Today two different systems can be identified:2
- St. Gallen system
- Zuricher system.
The St. Gallen system only charges property tax on real estate held in the form of private assets, agricultural real estate and the real estate gains of property dealers located outside of the Canton. Otherwise real estate gains
are accounted for in ordinary income tax or corporation tax.

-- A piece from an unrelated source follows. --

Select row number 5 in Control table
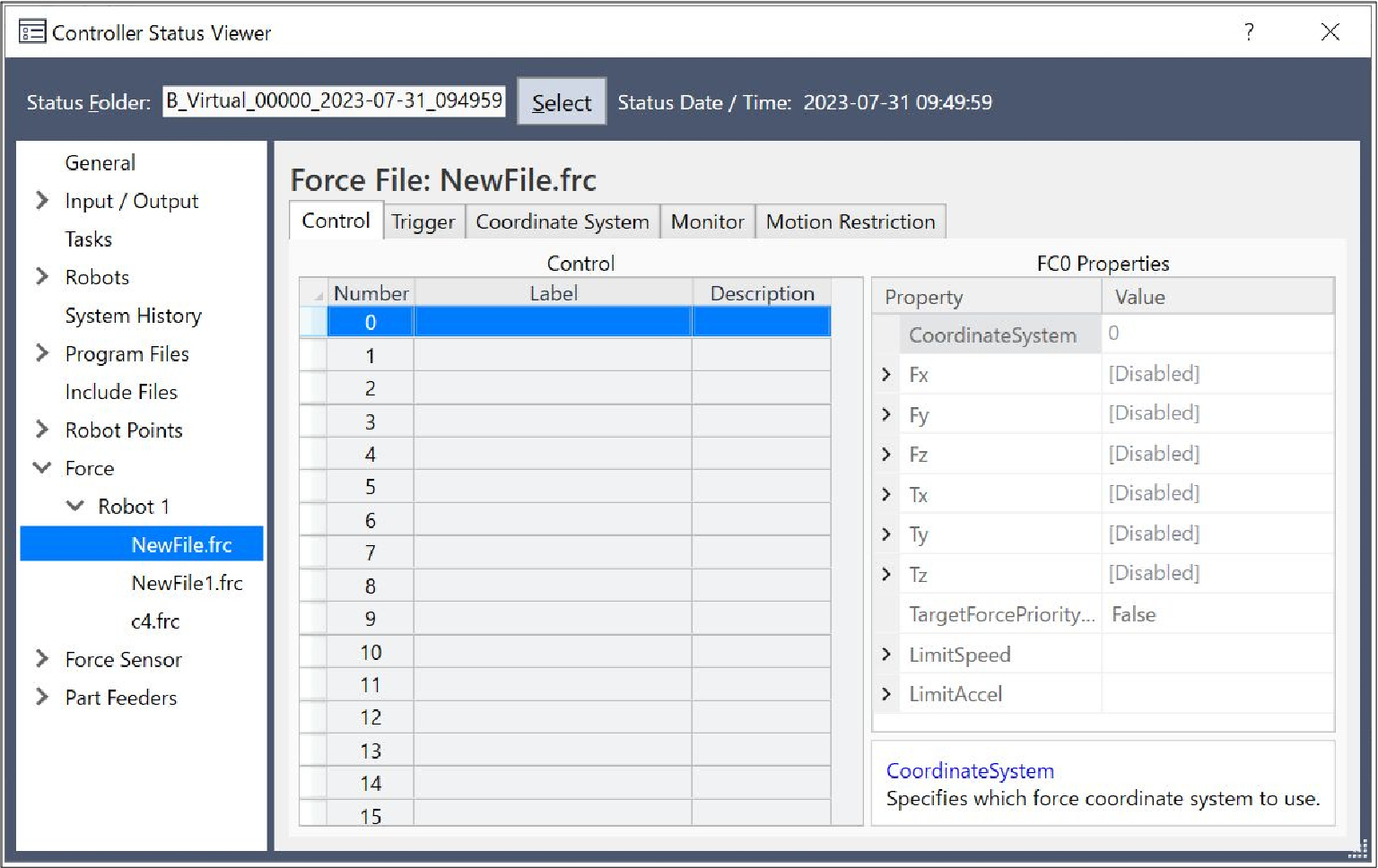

The Zurich system subjects all gains realized on immovable assets to real estate gains tax; hence it charges real estate gains tax on private and business assets. Real estate gains in respect of business assets and legal entities are taxable as profits in the context of ordinary income tax or yield tax, where purchase price and value-adding expenditure, including construction credit interest, exceed the value of the gains tax (§§ 18 Clause 4 and 64 Clause 3 of Zurich tax law [StG ZH]). Due to this peculiar formulation of recovered amortisation in the tax law, amortisation previously allowed by the tax office does not need to be substantiated. The law therefore assumes that the difference between the value of income or gains tax and the (higher) investment costs according to real estate gains tax represents the property gain subject to state taxation.
2 The Zug system, which was valid until the end of 1990, was almost identical to the Zurich system; however it reduced double taxation on the real estate gains of persons and property dealers subject to obligatory accounting by allowing cantonal and local authority taxes raised on book profits to be offset against local real estate gains tax. As of 1 January 1991 the Canton of Zug changed to the Zurich system and as of 1 Janaury 2001 now operates the St. Gallen system.